Ancient Babylonian mythology was basically that that there is a hell and everybody goes there - you eat dust, drink mud, and you have wings that just kind drag on the ground. Oh except for the Noah predecessor and family. [Forgot the name - begins with L.] They were granted bodily immortality and live forever in a beautiful garden somewhere on earth. But everyone else goes to hell.
Dr. Walsh ,'Potential'
Boxed Set, Vol. III: "That Can't Be Good..."
A topic for the discussion of Farscape, Smallville, and Due South. Beware possible invasions of Stargate, Highlander, or pretty much any other "genre" show that captures our fancy. Expect Adult Content and discussion of the Big Gay Sex.
Whitefont all unaired in the U.S. ep discussion, identifying it as such, and including the show and ep title in blackfont.
Blackfont is allowed after the show has aired on the east coast.
This is NOT a general TV discussion thread.
You don't hear the "If there's a heaven, there must be a hell" argument as much. (At least I don't.)
Yeah, I was trying to think if I'd heard it like that before, and how much more or less sense it would make.
I have a hard time buying that some souls just dissipate and some don't. Give me a reason or an action, yeah -- burning bones, e.g. -- but independent of that action? A soul is a soul is a soul, or else you're working in a universe that requires a lot of explanation.
And if everybody has a soul, and the vast majority of people don't get stranded dead on earth like Hook Man, then where do they all go? If you want to posit a neutral/drab/empty underworld, that's fine -- and that may be what the reaper was alluding to in the season opener. But the demon last night didn't say "underworld" and she didn't say "drab" -- she said "Hell" and "screaming," and that it was something exceptional being applied to John and not to any Tom Dick or Harry who dies. That's kind of specific, and I wish I had some idea whether she was exaggerating for effect, telling the bare truth, or completely making shit up just to get a good look at Dean's angst-face.
FYI, the Bablyonian name for the Noah-figure, according to Gilgamesh, is Utnapishtim. And Gar is right -- only he lives forever; even Gilgamesh, who learns the secret of immortality, is doomed to forget it by the time he gets home.

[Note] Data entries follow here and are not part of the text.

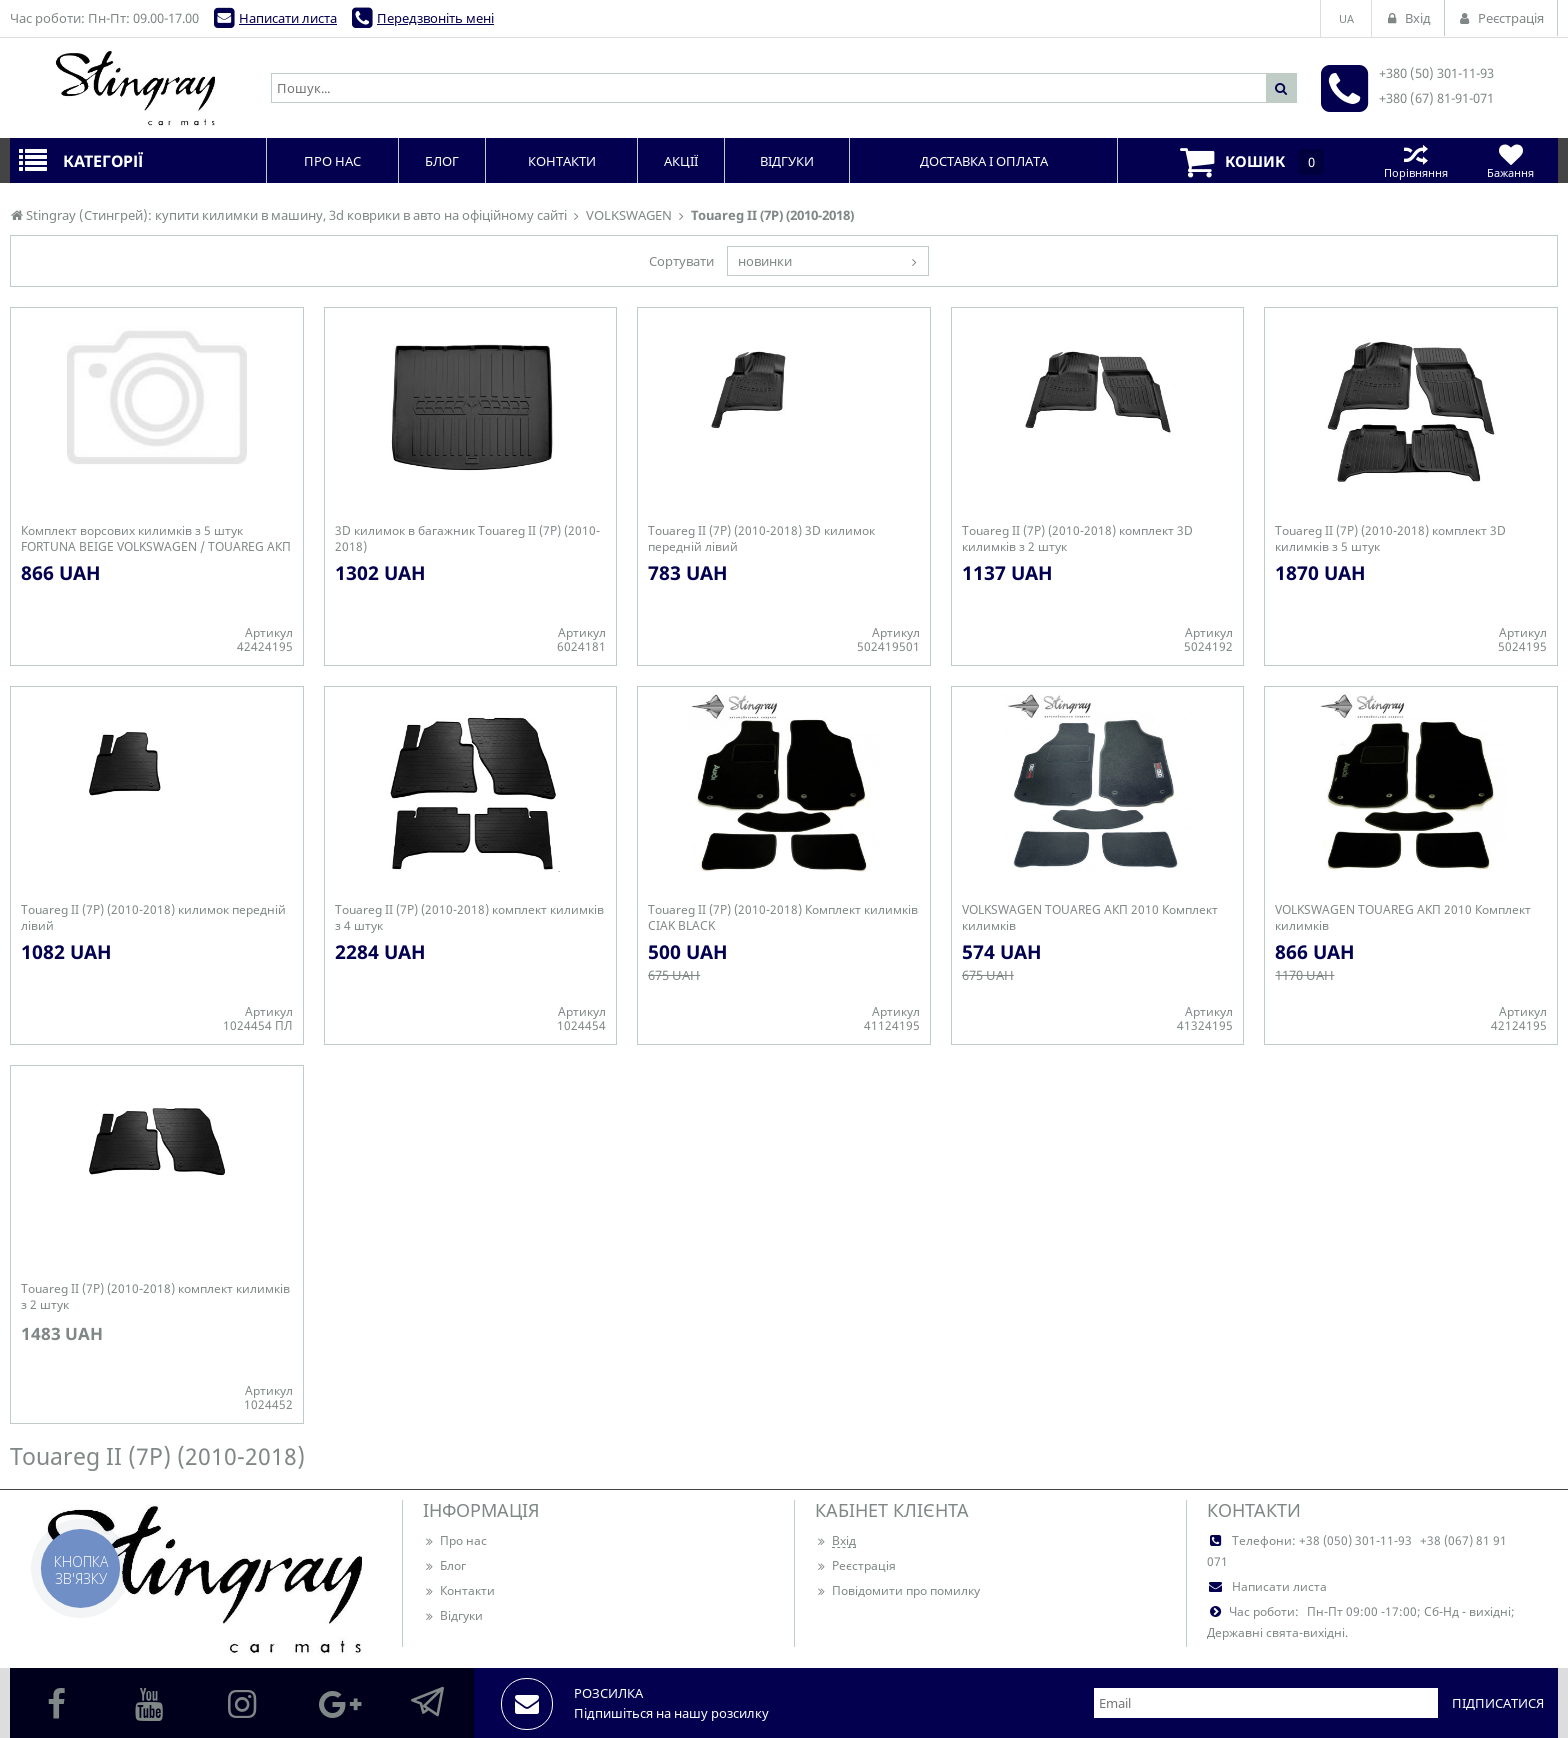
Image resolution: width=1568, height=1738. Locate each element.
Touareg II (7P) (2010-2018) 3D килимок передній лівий (761, 539)
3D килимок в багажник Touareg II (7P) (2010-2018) (467, 539)
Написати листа (288, 18)
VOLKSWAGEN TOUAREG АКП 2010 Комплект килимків (1090, 918)
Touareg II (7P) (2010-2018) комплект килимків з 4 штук (469, 918)
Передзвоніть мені (435, 18)
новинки (765, 261)
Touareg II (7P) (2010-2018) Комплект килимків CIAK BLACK (783, 918)
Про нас (455, 1540)
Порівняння (1415, 160)
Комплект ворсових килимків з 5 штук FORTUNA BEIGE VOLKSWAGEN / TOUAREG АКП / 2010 (156, 539)
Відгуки (453, 1615)
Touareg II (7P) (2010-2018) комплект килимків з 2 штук (155, 1297)
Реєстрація (855, 1565)
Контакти (459, 1590)
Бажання (1510, 160)
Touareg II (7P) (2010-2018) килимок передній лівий (153, 918)
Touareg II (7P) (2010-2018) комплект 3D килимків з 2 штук (1077, 539)
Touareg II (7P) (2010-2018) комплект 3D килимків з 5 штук (1390, 539)
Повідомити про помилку (897, 1590)
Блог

Strega, I don't see any reason to believe he doesn't think those tropes are overused and it pisses him off now when he sees them. I've also got no reason to assume he hasn't seen movies with them in that he's enjoyed.
Call it a misapplication of Ockham's razor, call me an unsophisticated reader, but that's where I'm at.
if there's a hellish realm, even if it's called Shrimplessness, it kind of has to be balanced out by an opposite, don't you think?
No in the big picture, and for the Winchesterverse, also no. And at the very least in the Winchesterverse it might very well exist and it be something that this family, or even most hunters give no thought to, because of who they are, how they look at things, and the choices they made.
eta: About the actual show I just watched...I was so very creeped out by Hudson's wife's face getting all stretchy. That was nasty. Strength of my reaction took me by surprise too.
Nutty, there's more than a few religions that don't necessarily believe in a life after death. For instance, the Navajo believe that the bad parts of your personality remain hanging around as ghosts, but otherwise gone is gone. Some religions believe in an eventual resurrection, which means that the good souls might get saved in memory (so to speak) until Judgment Day which doesn't preclude Hellish torment until such time.
The fact that there's a Reaper doing something with souls argues that yes, there is an equal-and-opposite fate for good souls....
This is all prefaced by a lack of memory for the details of the Reaper episode.
The fact that there's a Reaper doing something with souls argues that yes, there is an equal-and-opposite fate for good souls....
Why does it argue for equal and opposite? Why does it argue for more than different?
Would "tend to support a suppostion that" read better to you?
I don't think it tends to support anything other than different, myself. I think if we didn't come from such a culture of duality, we wouldn't be assuming that different implied opposite.
Naturally, the writers come from the same culture--that's why I might argue for 180°, but they may also be working to mix things up a little.
I think we'd be subconsciously (at the very least) dissatisfied with the idea that there's no large reward in a system that has such large penalties. But that's entirely metatextual reasoning for me.
Doctor Who: I'm looking forward to the creature. I hope it's a balrog -- you know given the digging too deep aspect of things.